(INFORMATION SHOWN begins)

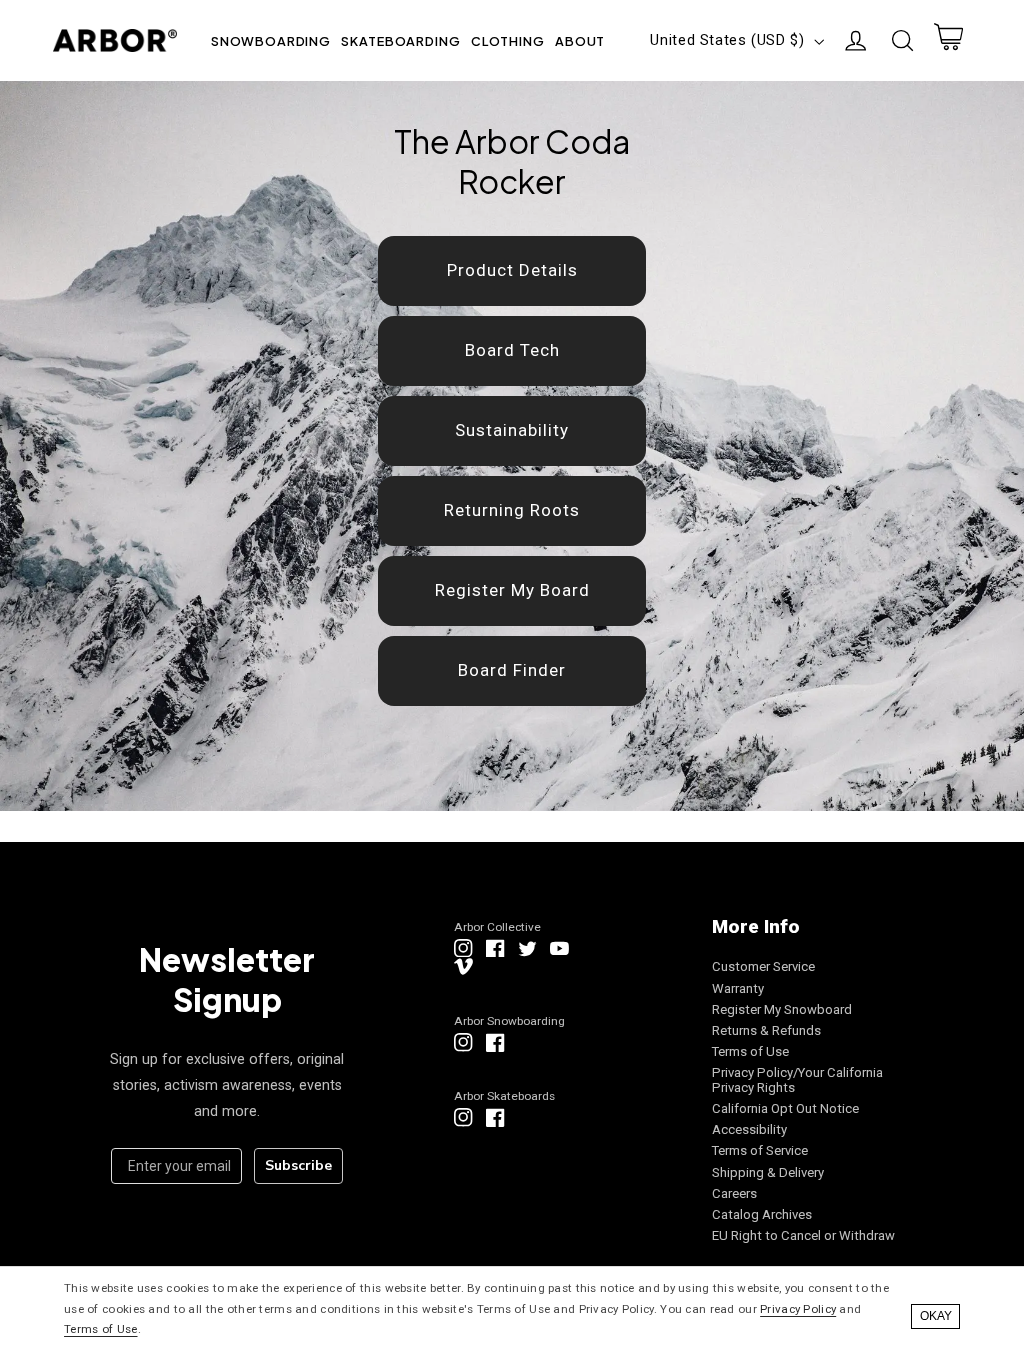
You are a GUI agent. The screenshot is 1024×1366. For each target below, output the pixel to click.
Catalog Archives (762, 1214)
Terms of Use (750, 1051)
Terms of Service (760, 1150)
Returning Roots (512, 510)
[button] (271, 40)
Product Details (512, 270)
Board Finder (512, 670)
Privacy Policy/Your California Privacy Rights (797, 1080)
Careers (734, 1193)
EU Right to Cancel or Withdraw (803, 1235)
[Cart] (948, 41)
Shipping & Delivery (768, 1172)
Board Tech (512, 350)
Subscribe (298, 1165)
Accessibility (749, 1129)
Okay (936, 1316)
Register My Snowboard (782, 1009)
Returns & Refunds (766, 1030)
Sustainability (512, 430)
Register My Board (512, 590)
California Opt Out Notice (785, 1108)
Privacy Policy (798, 1309)
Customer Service (763, 966)
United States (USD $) (727, 40)
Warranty (738, 988)
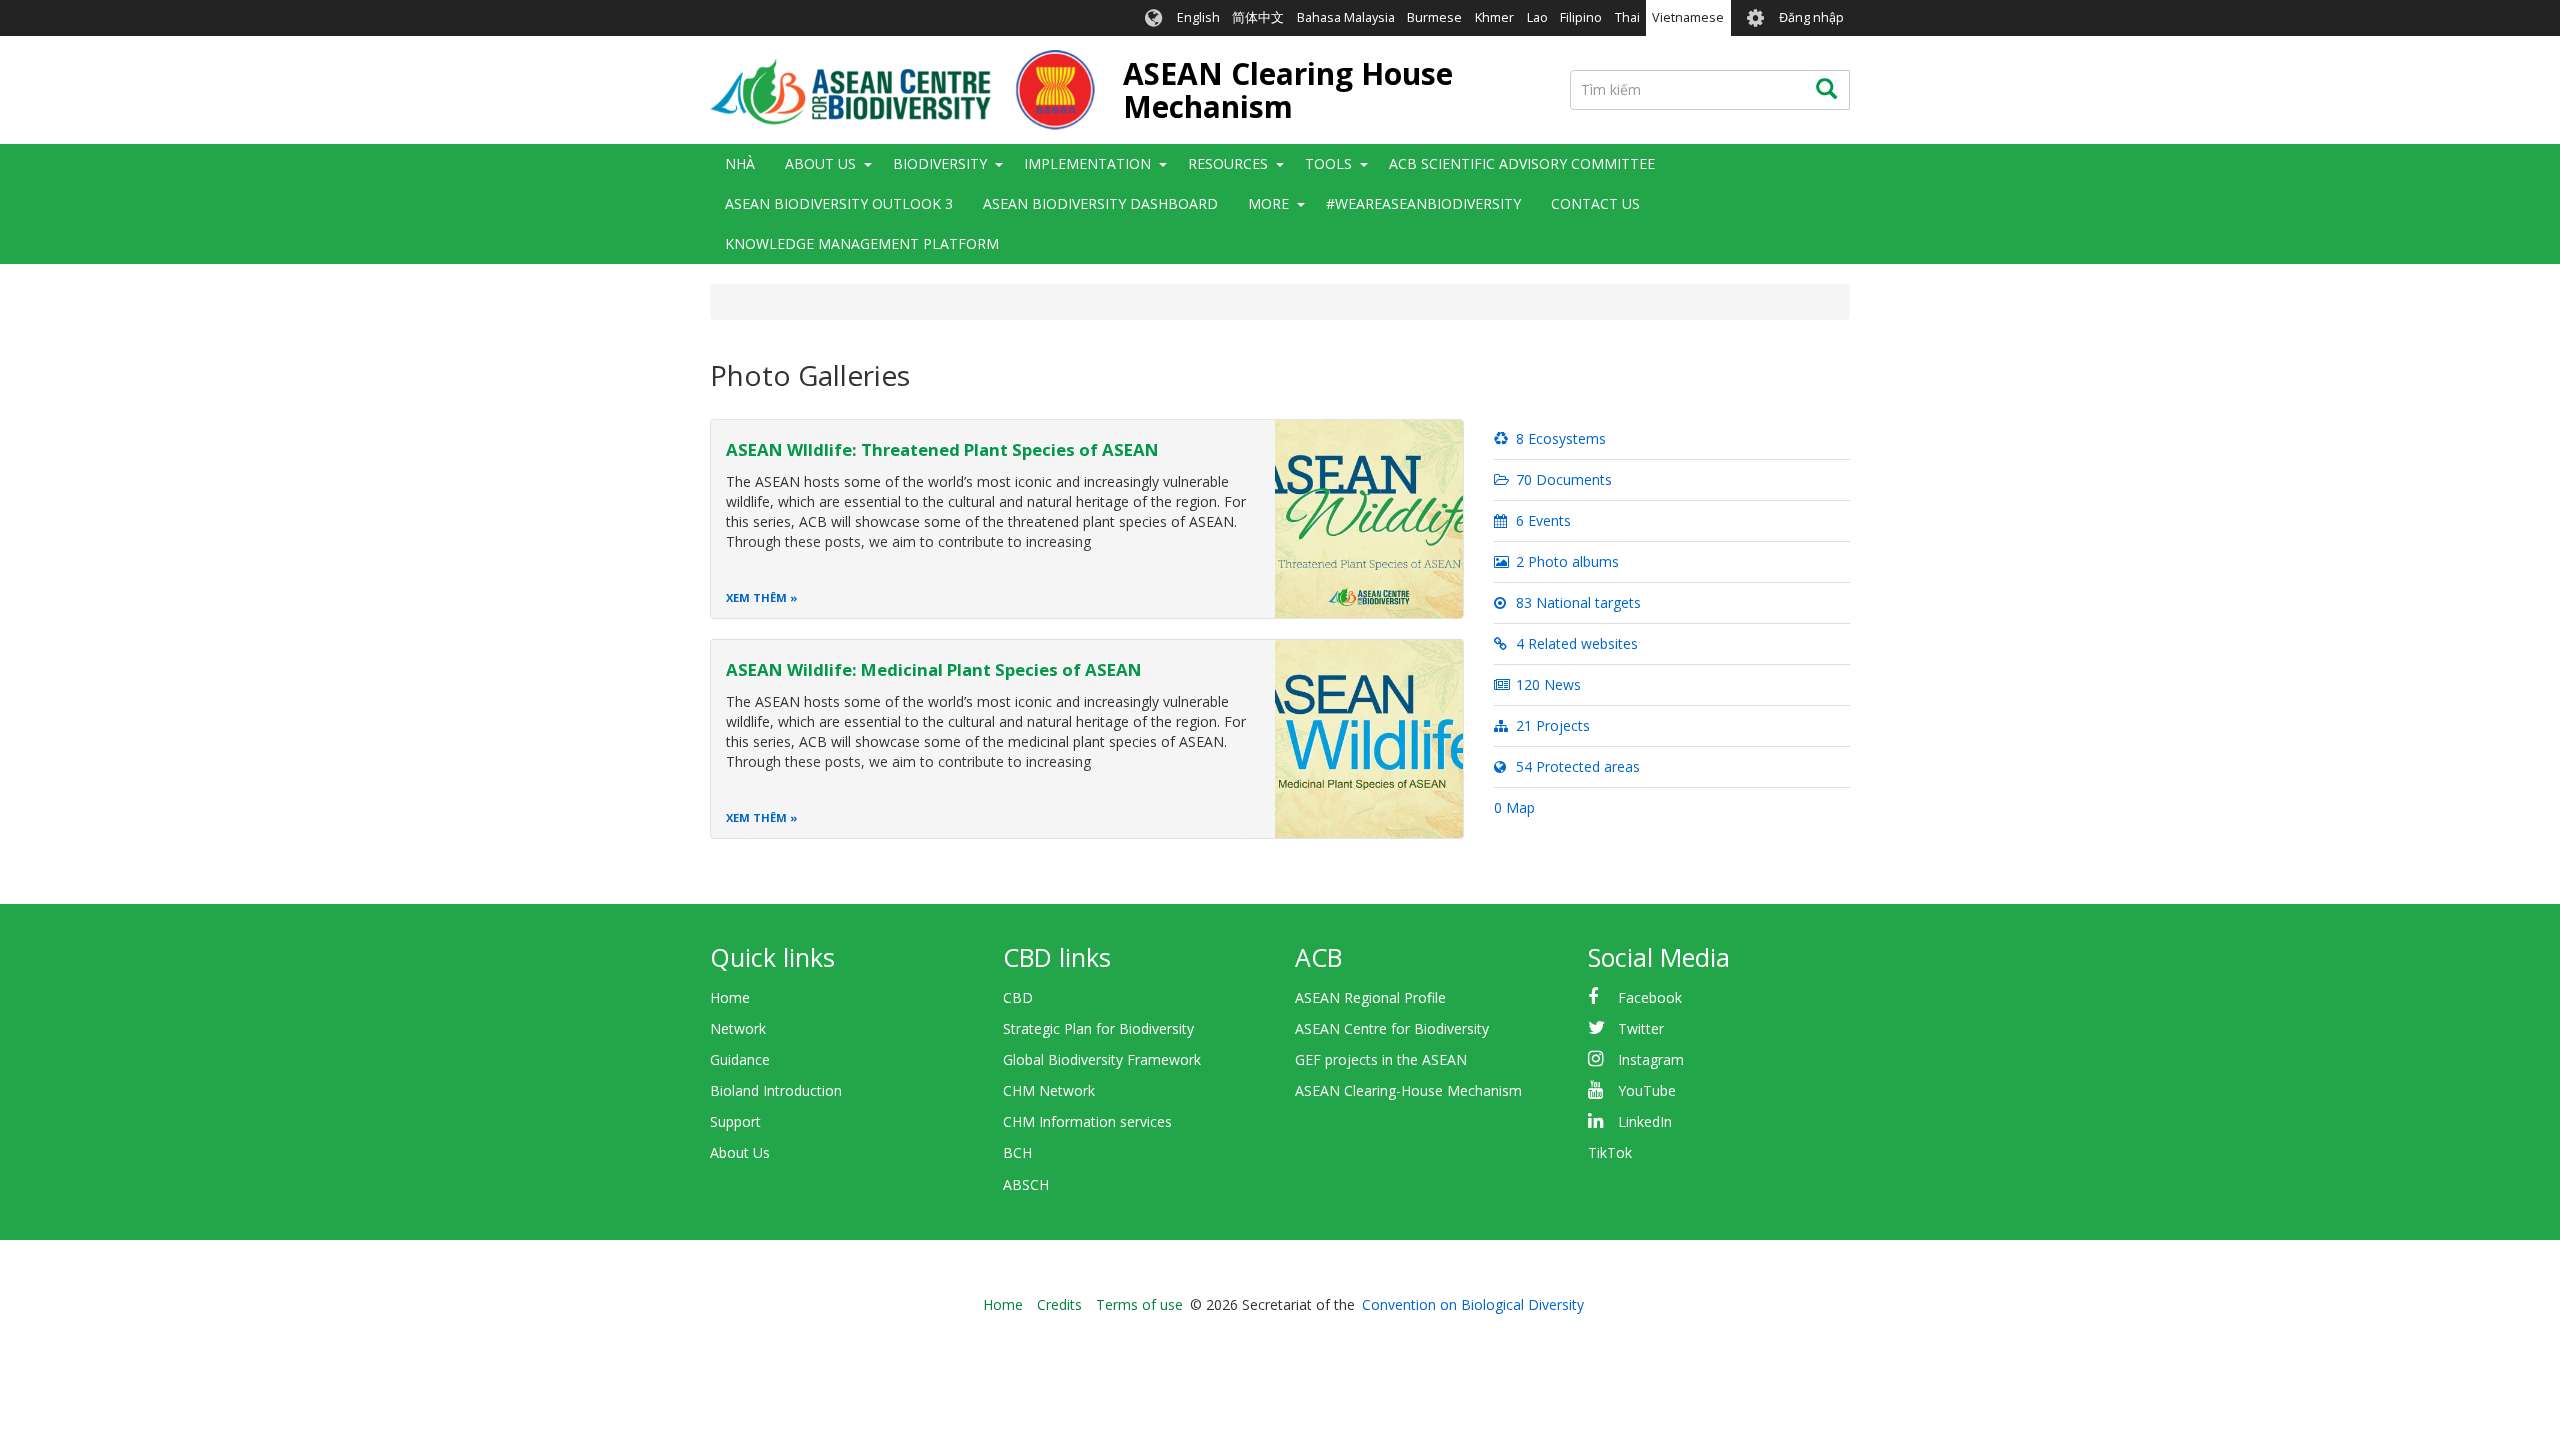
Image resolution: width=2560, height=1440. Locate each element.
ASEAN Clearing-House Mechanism (1408, 1090)
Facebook (1650, 997)
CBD (1018, 997)
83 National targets (1576, 602)
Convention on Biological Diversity (1473, 1304)
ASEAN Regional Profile (1370, 997)
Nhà (740, 163)
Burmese (1434, 17)
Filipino (1581, 17)
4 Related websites (1575, 643)
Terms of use (1139, 1304)
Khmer (1494, 17)
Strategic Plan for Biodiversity (1098, 1028)
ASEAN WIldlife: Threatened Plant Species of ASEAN (942, 449)
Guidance (740, 1059)
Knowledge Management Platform (862, 243)
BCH (1017, 1152)
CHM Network (1049, 1090)
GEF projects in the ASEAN (1381, 1059)
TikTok (1610, 1152)
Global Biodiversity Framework (1102, 1059)
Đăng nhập (1811, 17)
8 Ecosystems (1559, 438)
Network (738, 1028)
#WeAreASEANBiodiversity (1423, 203)
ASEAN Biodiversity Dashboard (1100, 203)
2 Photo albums (1565, 561)
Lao (1537, 17)
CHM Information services (1087, 1121)
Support (735, 1121)
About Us (740, 1152)
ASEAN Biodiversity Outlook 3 (839, 203)
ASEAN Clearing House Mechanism (1288, 90)
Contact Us (1595, 203)
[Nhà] (902, 90)
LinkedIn (1645, 1121)
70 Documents (1562, 479)
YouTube (1647, 1090)
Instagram (1651, 1059)
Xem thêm (756, 597)
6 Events (1541, 520)
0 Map (1514, 807)
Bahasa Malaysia (1346, 17)
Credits (1059, 1304)
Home (730, 997)
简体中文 (1258, 17)
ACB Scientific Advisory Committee (1522, 163)
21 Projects (1551, 725)
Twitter (1641, 1028)
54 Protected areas (1576, 766)
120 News (1546, 684)
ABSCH (1026, 1184)
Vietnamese (1688, 17)
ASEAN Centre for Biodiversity (1392, 1028)
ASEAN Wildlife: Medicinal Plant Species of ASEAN (934, 669)
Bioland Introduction (776, 1090)
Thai (1627, 17)
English (1198, 17)
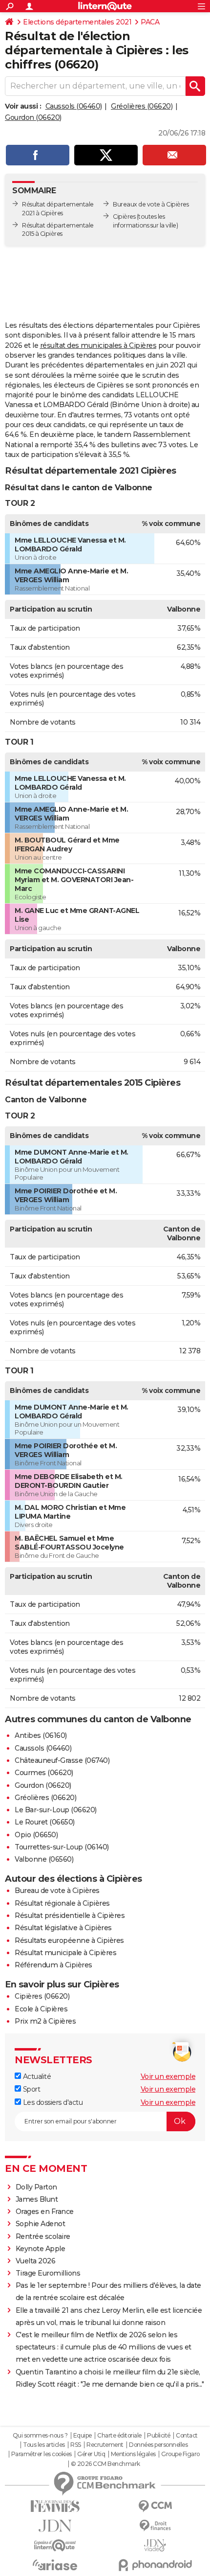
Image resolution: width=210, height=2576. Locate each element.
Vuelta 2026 (36, 2261)
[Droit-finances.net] (155, 2526)
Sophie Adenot (40, 2223)
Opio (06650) (36, 1834)
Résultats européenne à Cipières (69, 1940)
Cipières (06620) (42, 1996)
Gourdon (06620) (33, 117)
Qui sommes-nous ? (40, 2435)
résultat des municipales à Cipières (98, 345)
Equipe (82, 2435)
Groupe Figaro (180, 2454)
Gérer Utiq (91, 2454)
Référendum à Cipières (53, 1964)
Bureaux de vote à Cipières (151, 204)
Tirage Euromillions (48, 2273)
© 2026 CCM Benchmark (105, 2464)
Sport (30, 2089)
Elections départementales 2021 (77, 22)
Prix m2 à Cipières (45, 2021)
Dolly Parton (36, 2187)
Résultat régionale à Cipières (62, 1903)
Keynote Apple (40, 2248)
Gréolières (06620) (141, 106)
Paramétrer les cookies (41, 2454)
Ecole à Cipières (41, 2009)
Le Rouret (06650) (45, 1822)
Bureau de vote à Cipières (57, 1890)
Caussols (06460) (73, 106)
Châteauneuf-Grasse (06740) (62, 1760)
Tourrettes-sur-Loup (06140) (62, 1847)
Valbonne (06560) (44, 1859)
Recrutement (105, 2444)
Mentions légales (133, 2454)
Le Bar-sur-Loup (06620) (56, 1809)
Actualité (36, 2076)
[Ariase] (55, 2564)
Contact (187, 2435)
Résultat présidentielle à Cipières (70, 1915)
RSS (75, 2444)
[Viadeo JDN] (155, 2545)
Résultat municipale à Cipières (65, 1952)
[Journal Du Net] (55, 2526)
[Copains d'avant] (55, 2545)
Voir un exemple (168, 2076)
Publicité (158, 2435)
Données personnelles (158, 2444)
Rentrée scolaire (43, 2236)
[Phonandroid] (155, 2565)
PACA (150, 22)
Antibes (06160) (41, 1735)
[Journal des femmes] (55, 2506)
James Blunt (37, 2199)
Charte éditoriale (119, 2435)
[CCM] (155, 2506)
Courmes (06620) (44, 1772)
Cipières (124, 216)
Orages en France (45, 2211)
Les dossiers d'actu (52, 2102)
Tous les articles (44, 2444)
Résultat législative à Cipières (63, 1927)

(INFORMATION SHOWN ends)

### [WHAT THE EXERCISE ASKS]
Lines holding the word "each" in the records above: how many are there? Answer with the number only.

### [COMPLETED EXERCISE]
3